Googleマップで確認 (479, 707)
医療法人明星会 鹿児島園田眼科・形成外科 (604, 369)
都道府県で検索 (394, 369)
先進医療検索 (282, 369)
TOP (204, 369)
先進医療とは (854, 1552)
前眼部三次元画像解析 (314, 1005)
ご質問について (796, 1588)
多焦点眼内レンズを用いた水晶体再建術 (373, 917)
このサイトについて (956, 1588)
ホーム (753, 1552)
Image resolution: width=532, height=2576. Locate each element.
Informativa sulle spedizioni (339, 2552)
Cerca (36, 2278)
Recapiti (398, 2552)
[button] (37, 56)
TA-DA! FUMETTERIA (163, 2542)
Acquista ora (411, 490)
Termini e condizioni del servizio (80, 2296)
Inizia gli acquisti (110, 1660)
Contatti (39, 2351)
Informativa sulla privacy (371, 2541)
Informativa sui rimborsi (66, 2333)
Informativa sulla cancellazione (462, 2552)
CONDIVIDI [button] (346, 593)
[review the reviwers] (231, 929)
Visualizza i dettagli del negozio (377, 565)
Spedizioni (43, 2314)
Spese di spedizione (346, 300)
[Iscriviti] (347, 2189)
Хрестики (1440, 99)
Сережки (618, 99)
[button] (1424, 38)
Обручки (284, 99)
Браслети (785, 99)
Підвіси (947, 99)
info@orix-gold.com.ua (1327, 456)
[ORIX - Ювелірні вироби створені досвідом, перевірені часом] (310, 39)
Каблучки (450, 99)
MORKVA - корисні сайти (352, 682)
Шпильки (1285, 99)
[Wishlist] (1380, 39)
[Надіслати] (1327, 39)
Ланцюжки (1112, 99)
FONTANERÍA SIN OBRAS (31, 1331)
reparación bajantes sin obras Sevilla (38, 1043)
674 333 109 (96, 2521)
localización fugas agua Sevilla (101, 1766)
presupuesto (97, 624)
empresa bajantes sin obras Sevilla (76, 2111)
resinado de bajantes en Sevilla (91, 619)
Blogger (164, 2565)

**ASSIGNMENT:** Word for word, retype each record.

**RESPONSE:**
Googleマップで確認 (479, 707)
医療法人明星会 鹿児島園田眼科・形成外科 (604, 369)
都道府県で検索 (394, 369)
先進医療検索 (282, 369)
TOP (204, 369)
先進医療とは (854, 1552)
前眼部三次元画像解析 (314, 1005)
ご質問について (796, 1588)
多焦点眼内レンズを用いた水晶体再建術 (373, 917)
このサイトについて (956, 1588)
ホーム (753, 1552)
Image resolution: width=532, height=2576. Locate each element.
Informativa sulle spedizioni (339, 2552)
Cerca (36, 2278)
Recapiti (398, 2552)
[button] (37, 56)
TA-DA! FUMETTERIA (163, 2542)
Acquista ora (411, 490)
Termini e condizioni del servizio (80, 2296)
Inizia gli acquisti (110, 1660)
Contatti (39, 2351)
Informativa sulla privacy (371, 2541)
Informativa sui rimborsi (66, 2333)
Informativa sulla cancellazione (462, 2552)
CONDIVIDI [button] (346, 593)
[review the reviwers] (231, 929)
Visualizza i dettagli del negozio (377, 565)
Spedizioni (43, 2314)
Spese di spedizione (346, 300)
[Iscriviti] (347, 2189)
Хрестики (1440, 99)
Сережки (618, 99)
[button] (1424, 38)
Обручки (284, 99)
Браслети (785, 99)
Підвіси (947, 99)
info@orix-gold.com.ua (1327, 456)
[ORIX - Ювелірні вироби створені досвідом, перевірені часом] (310, 39)
Каблучки (450, 99)
MORKVA - корисні сайти (352, 682)
Шпильки (1285, 99)
[Wishlist] (1380, 39)
[Надіслати] (1327, 39)
Ланцюжки (1112, 99)
FONTANERÍA SIN OBRAS (31, 1331)
reparación bajantes sin obras Sevilla (38, 1043)
674 333 109 (96, 2521)
localización fugas agua Sevilla (101, 1766)
presupuesto (97, 624)
empresa bajantes sin obras Sevilla (76, 2111)
resinado de bajantes en Sevilla (91, 619)
Blogger (164, 2565)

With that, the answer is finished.